* _TASK DETAILS_: Lines from the top of the entries through the line that has "Task: Open Google Calendar side panel" must be duplicated exactly, and no others.

(Beginning of WORKING DATA)

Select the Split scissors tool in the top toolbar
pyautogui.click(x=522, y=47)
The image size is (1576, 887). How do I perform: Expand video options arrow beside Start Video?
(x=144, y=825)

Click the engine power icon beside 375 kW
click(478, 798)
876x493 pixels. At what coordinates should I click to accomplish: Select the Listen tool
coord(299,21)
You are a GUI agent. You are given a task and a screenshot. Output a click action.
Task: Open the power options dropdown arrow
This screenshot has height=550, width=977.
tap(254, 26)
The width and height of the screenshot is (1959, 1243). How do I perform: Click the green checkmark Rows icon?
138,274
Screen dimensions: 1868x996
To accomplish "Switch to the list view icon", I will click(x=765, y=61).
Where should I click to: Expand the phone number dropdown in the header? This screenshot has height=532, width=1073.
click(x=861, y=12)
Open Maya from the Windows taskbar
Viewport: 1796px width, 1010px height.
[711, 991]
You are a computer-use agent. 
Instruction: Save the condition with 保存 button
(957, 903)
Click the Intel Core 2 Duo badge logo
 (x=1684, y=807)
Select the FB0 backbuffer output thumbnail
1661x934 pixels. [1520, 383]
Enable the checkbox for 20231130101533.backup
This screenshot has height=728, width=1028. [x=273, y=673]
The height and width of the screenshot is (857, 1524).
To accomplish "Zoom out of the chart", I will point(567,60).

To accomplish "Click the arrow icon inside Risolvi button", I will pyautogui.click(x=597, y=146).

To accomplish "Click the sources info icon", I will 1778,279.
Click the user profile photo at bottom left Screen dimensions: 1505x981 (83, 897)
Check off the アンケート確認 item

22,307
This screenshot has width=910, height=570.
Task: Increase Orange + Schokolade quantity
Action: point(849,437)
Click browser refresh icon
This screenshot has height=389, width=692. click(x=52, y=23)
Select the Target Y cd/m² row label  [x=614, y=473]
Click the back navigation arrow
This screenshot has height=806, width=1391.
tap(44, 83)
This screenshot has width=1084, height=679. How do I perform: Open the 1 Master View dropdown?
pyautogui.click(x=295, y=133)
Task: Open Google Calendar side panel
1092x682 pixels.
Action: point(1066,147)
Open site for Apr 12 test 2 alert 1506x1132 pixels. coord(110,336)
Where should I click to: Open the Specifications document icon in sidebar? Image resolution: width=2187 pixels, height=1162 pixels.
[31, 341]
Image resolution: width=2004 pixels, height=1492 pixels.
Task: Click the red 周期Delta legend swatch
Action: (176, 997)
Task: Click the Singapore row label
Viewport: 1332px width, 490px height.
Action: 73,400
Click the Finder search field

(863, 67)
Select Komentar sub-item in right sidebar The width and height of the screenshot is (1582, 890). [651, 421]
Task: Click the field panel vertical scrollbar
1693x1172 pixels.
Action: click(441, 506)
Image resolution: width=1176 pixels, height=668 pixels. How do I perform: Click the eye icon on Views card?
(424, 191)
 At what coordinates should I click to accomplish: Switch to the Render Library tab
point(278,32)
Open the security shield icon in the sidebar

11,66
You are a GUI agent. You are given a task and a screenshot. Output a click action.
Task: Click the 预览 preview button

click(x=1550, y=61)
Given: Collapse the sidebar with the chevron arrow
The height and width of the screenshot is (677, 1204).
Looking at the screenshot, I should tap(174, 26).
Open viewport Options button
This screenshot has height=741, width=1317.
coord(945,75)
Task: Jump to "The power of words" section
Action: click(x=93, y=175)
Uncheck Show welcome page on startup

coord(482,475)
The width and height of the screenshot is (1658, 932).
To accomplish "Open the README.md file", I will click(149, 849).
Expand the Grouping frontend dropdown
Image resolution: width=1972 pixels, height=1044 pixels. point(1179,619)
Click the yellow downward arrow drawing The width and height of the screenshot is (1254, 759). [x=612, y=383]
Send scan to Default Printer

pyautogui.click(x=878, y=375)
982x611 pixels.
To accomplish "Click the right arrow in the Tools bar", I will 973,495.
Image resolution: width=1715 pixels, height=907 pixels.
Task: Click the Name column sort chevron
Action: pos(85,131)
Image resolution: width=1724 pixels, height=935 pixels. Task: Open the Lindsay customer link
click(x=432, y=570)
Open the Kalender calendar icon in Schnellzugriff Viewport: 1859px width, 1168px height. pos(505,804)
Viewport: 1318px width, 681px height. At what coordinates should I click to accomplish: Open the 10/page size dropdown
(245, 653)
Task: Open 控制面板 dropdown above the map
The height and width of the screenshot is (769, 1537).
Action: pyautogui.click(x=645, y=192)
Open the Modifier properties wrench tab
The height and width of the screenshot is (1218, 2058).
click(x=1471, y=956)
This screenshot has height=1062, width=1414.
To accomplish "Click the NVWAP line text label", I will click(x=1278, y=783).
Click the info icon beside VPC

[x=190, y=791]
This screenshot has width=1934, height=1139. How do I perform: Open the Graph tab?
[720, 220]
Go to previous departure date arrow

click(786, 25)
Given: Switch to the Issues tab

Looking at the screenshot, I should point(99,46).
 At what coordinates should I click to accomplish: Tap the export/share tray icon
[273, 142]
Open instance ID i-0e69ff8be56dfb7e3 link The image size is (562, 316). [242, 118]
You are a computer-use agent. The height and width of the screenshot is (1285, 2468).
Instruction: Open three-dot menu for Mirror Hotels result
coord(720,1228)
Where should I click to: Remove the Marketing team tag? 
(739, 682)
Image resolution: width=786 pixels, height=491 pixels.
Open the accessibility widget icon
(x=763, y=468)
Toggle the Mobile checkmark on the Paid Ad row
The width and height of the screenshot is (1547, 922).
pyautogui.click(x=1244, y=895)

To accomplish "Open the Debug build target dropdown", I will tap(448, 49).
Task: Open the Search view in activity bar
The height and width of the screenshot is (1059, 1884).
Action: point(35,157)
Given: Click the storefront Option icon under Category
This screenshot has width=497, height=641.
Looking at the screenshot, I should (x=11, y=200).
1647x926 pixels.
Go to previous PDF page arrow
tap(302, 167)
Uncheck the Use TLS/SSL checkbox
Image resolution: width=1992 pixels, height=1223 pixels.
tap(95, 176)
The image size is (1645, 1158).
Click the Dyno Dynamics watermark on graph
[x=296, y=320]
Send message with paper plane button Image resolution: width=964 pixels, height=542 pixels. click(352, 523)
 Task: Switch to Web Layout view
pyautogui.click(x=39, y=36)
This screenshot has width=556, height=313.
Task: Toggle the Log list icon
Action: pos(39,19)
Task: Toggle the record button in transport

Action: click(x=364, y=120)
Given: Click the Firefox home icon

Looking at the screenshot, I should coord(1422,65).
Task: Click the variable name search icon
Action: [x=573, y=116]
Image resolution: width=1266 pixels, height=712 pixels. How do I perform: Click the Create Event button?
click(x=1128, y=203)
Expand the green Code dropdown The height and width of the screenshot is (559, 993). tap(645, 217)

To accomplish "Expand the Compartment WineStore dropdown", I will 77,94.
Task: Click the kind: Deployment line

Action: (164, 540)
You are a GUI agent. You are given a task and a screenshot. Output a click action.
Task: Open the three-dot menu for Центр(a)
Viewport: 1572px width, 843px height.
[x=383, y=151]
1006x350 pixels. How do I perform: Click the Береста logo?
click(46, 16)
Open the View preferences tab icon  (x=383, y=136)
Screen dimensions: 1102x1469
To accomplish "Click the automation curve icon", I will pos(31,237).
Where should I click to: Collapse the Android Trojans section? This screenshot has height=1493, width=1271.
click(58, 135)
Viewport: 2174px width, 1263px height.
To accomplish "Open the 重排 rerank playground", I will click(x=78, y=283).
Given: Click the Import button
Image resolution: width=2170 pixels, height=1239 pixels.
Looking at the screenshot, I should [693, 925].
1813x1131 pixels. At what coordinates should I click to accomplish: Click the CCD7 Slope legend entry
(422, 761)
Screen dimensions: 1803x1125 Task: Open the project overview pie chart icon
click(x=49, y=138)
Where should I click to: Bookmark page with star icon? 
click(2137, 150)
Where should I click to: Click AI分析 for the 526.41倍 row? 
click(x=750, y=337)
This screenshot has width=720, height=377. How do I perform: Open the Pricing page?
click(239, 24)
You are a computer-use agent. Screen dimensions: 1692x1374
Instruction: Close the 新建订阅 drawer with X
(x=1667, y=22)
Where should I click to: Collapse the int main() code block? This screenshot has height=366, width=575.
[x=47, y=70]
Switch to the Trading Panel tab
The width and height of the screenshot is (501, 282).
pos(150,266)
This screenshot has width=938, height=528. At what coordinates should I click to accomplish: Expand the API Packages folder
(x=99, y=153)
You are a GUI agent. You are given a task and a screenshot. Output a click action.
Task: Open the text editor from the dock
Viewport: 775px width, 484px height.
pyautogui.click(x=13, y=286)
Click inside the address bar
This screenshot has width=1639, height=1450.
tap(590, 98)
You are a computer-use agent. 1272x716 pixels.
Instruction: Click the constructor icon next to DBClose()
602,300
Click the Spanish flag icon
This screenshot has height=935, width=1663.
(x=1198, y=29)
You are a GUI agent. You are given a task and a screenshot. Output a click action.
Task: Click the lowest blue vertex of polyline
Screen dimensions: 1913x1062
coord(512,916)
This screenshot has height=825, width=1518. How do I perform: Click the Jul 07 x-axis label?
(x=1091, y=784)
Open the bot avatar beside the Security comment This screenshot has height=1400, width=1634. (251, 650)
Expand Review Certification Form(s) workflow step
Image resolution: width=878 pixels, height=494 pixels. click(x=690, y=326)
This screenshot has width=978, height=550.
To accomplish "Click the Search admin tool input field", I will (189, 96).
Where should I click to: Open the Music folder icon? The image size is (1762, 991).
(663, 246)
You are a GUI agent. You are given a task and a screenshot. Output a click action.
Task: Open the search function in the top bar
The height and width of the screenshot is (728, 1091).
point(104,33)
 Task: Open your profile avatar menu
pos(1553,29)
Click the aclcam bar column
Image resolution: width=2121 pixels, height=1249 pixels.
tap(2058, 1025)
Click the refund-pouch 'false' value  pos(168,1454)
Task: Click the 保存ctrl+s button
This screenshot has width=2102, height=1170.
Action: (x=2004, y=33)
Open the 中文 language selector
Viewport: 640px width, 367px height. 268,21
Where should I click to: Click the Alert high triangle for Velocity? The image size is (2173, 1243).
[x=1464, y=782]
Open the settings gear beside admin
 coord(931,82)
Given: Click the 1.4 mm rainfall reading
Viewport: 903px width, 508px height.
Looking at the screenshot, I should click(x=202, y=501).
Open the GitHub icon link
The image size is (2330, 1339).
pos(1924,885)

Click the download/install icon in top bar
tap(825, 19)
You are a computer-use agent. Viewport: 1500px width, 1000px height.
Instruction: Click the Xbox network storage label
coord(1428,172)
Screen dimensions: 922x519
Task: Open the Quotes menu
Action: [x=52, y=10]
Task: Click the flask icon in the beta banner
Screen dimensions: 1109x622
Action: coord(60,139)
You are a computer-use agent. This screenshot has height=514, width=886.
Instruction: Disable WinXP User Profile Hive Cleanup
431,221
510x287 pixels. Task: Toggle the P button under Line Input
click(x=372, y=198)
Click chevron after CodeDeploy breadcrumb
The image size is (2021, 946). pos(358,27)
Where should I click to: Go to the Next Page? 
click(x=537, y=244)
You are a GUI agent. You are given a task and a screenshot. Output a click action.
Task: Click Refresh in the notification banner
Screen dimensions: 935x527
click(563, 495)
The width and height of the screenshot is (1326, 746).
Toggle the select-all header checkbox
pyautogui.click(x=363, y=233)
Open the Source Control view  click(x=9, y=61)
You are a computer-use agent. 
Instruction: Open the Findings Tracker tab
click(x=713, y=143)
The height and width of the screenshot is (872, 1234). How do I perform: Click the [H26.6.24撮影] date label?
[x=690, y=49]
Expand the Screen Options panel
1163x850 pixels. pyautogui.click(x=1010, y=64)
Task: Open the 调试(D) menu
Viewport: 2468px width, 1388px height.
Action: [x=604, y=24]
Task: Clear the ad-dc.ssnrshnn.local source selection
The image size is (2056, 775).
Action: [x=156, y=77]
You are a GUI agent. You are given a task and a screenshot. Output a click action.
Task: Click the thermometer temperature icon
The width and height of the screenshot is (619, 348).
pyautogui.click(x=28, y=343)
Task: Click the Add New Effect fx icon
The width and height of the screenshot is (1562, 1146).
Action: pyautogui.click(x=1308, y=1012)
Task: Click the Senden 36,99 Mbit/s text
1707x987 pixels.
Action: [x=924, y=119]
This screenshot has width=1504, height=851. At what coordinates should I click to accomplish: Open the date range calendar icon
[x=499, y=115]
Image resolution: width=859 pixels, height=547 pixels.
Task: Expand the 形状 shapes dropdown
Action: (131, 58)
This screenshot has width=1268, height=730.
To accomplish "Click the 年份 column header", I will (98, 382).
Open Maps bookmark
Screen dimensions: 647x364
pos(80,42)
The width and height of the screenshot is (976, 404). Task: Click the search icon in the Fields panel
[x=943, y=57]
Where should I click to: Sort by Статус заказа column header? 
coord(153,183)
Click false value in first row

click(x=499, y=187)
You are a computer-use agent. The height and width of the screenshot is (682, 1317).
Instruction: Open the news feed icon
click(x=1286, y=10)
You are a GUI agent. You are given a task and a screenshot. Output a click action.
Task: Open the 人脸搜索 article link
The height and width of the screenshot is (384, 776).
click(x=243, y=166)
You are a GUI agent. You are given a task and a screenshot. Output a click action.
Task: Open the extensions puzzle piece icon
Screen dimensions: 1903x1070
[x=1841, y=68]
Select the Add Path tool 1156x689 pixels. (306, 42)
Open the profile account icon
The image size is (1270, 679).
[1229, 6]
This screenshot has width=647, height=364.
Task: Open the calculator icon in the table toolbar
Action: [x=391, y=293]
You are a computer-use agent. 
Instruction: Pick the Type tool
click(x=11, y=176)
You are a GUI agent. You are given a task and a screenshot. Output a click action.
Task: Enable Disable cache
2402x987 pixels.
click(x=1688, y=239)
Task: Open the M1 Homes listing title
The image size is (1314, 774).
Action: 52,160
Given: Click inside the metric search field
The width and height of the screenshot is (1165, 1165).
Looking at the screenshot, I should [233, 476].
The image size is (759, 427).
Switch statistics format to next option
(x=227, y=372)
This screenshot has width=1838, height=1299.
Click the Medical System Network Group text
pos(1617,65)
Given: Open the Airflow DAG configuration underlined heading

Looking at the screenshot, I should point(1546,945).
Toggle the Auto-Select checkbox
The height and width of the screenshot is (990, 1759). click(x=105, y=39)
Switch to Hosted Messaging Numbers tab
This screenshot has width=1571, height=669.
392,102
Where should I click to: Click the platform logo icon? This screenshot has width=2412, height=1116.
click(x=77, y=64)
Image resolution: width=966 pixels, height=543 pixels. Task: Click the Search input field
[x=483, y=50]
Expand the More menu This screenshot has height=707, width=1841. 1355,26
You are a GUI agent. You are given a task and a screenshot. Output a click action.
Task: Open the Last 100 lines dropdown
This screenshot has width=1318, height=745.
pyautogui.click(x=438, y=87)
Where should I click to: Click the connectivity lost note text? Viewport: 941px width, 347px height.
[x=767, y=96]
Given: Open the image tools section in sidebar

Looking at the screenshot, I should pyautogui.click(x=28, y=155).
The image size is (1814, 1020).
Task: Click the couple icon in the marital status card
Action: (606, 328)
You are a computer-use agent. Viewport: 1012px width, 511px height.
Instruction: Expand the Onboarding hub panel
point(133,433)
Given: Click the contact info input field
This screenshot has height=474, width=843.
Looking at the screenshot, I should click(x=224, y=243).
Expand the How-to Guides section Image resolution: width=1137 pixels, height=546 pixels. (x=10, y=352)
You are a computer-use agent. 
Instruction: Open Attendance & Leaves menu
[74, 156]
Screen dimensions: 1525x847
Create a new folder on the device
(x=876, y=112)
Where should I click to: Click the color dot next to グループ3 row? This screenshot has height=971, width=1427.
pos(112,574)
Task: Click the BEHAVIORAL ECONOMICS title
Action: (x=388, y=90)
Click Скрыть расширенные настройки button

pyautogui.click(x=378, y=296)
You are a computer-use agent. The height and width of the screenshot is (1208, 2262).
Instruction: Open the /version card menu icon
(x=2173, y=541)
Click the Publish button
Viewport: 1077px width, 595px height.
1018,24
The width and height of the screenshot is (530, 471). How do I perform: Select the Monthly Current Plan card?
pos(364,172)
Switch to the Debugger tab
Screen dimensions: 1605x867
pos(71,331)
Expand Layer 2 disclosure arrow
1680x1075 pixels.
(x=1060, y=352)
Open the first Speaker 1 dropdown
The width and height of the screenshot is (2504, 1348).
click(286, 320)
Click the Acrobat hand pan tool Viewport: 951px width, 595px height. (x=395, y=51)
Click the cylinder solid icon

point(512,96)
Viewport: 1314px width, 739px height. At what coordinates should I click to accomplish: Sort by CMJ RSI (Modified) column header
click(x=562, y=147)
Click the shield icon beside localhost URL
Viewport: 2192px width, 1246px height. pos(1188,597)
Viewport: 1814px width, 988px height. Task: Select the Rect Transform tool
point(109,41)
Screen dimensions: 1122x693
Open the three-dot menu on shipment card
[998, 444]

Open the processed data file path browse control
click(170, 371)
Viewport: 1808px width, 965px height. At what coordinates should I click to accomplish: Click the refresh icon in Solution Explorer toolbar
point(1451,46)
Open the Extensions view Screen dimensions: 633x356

(End of WORKING DATA)

* _SOLUTION TO THIS PROBLEM_:
Select the Split scissors tool in the top toolbar
pyautogui.click(x=522, y=47)
The image size is (1576, 887). How do I perform: Expand video options arrow beside Start Video?
(x=144, y=825)

Click the engine power icon beside 375 kW
click(478, 798)
876x493 pixels. At what coordinates should I click to accomplish: Select the Listen tool
coord(299,21)
You are a GUI agent. You are given a task and a screenshot. Output a click action.
Task: Open the power options dropdown arrow
This screenshot has height=550, width=977.
tap(254, 26)
The width and height of the screenshot is (1959, 1243). How do I perform: Click the green checkmark Rows icon?
138,274
Screen dimensions: 1868x996
To accomplish "Switch to the list view icon", I will click(x=765, y=61).
Where should I click to: Expand the phone number dropdown in the header? This screenshot has height=532, width=1073.
click(x=861, y=12)
Open Maya from the Windows taskbar
Viewport: 1796px width, 1010px height.
[711, 991]
You are a computer-use agent. 
Instruction: Save the condition with 保存 button
(957, 903)
Click the Intel Core 2 Duo badge logo
 (x=1684, y=807)
Select the FB0 backbuffer output thumbnail
1661x934 pixels. [1520, 383]
Enable the checkbox for 20231130101533.backup
This screenshot has height=728, width=1028. [x=273, y=673]
The height and width of the screenshot is (857, 1524).
To accomplish "Zoom out of the chart", I will point(567,60).

To accomplish "Click the arrow icon inside Risolvi button", I will pyautogui.click(x=597, y=146).

To accomplish "Click the sources info icon", I will 1778,279.
Click the user profile photo at bottom left Screen dimensions: 1505x981 (83, 897)
Check off the アンケート確認 item

22,307
This screenshot has width=910, height=570.
Task: Increase Orange + Schokolade quantity
Action: point(849,437)
Click browser refresh icon
This screenshot has height=389, width=692. click(x=52, y=23)
Select the Target Y cd/m² row label  [x=614, y=473]
Click the back navigation arrow
This screenshot has height=806, width=1391.
tap(44, 83)
This screenshot has width=1084, height=679. How do I perform: Open the 1 Master View dropdown?
pyautogui.click(x=295, y=133)
Task: Open Google Calendar side panel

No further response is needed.